Greetings again friends. Winter is always an interesting time to be racing. And it seems that the annual Winterlude Triathlon is one of the more interesting events that I’ve done now many times. The usual format is a skate, followed by a ski, followed by a run. However, over the years, due to weather situations, it’s been modified to ski and run only, or skate and run only, or run-skate-run, or even just a pure run. Well, I’m happy to report that this year’s edition featured the full traditional triathlon format. Although leading up to the event it was looking doubtful that we’d have enough snow for a ski, we managed to get a decent dump mere days before the event, giving organizers just enough time to groom out a nice loop in the Arboretum.
Once again, I was not only participating in the event, but also collecting footage from inside the race to put together a race review for Get Out There Magazine. As always, that brings its own set of challenges, and does impact my ability to focus purely on me. However, it’s fun to be able to bring the event to others who might be interested in trying these events out, and want to know what it’s really like to race in them! Another reason I was there this year is that I’ve decided to take a crack at another Rudy Award this year, and the Winterlude Triathlon is a mandatory event. So if you miss it, no award for you! Doesn’t matter where you finish, but you gotta finish! So with that, and the fact that I hadn’t skated at all until 3 days before the race, I knew what I was in for.

_ _ _ _ _ _ _

** To do **
1. Using the post about the Winterlude Triathlon, decide whether each statement agrees with it: (a) The usual format of the event is a skate, then a ski, then a run. (b) This year's event was cut down to a run and a skate only. (c) The writer had skated regularly through the winter before the race. Answer yes or no for each, and quote the deciding words of the post.
2. Rename "bullet list" to "numbered list" throughout the records and write all of the records out again with nothing else changed, leaving out the pictures.
The post about the Winterlude Triathlon and the records have nothing to do with each other.

_ _ _ _ _ _ _

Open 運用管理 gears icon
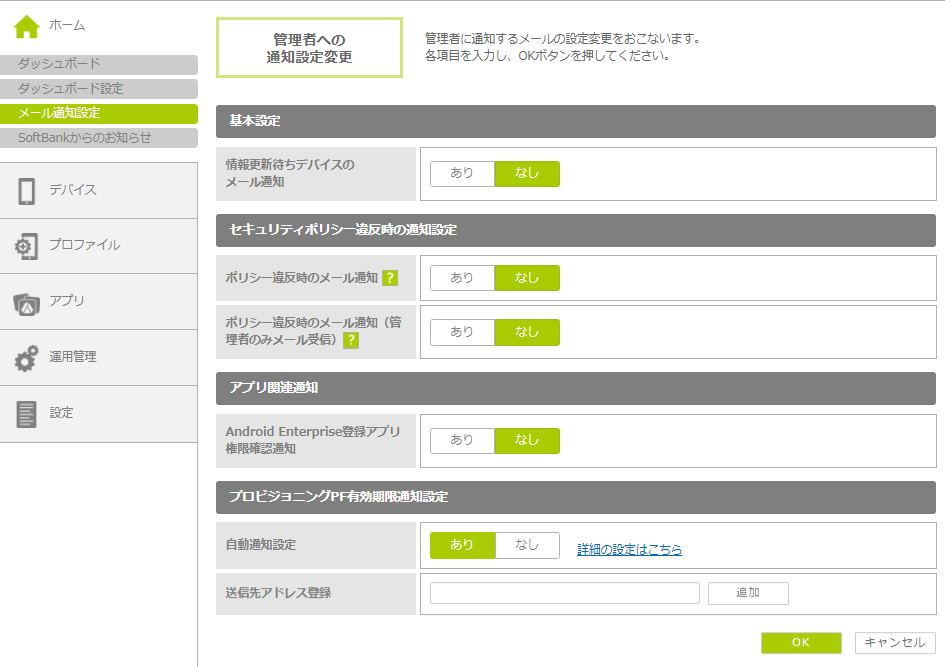The height and width of the screenshot is (667, 945). [27, 358]
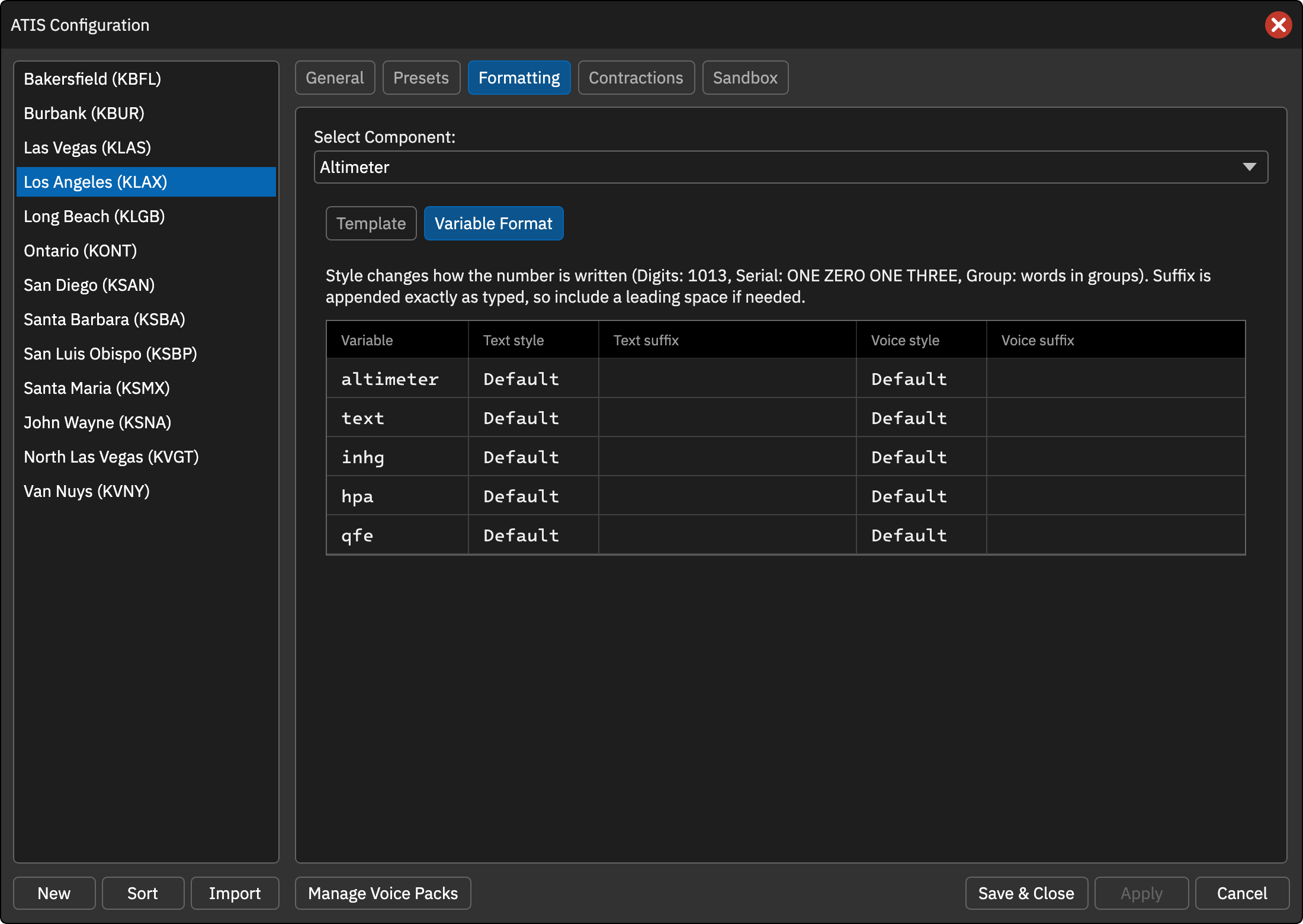The height and width of the screenshot is (924, 1303).
Task: Open the Select Component dropdown arrow
Action: pyautogui.click(x=1249, y=167)
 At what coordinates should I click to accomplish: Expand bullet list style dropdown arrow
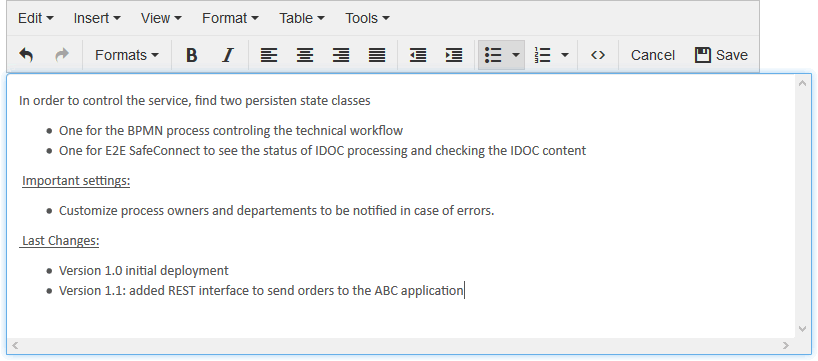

_ _ _ _ _ _ _

** Answers given **
1.
(a) Yes: "The usual format is a skate, followed by a ski, followed by a run."
(b) No: "I’m happy to report that this year’s edition featured the full traditional triathlon format."
(c) No: "I hadn’t skated at all until 3 days before the race"

2.
Open 運用管理 gears icon
The height and width of the screenshot is (667, 945). [27, 358]
The height and width of the screenshot is (924, 1303).
Task: Open the Select Component dropdown arrow
Action: pyautogui.click(x=1249, y=167)
 At what coordinates should I click to accomplish: Expand numbered list style dropdown arrow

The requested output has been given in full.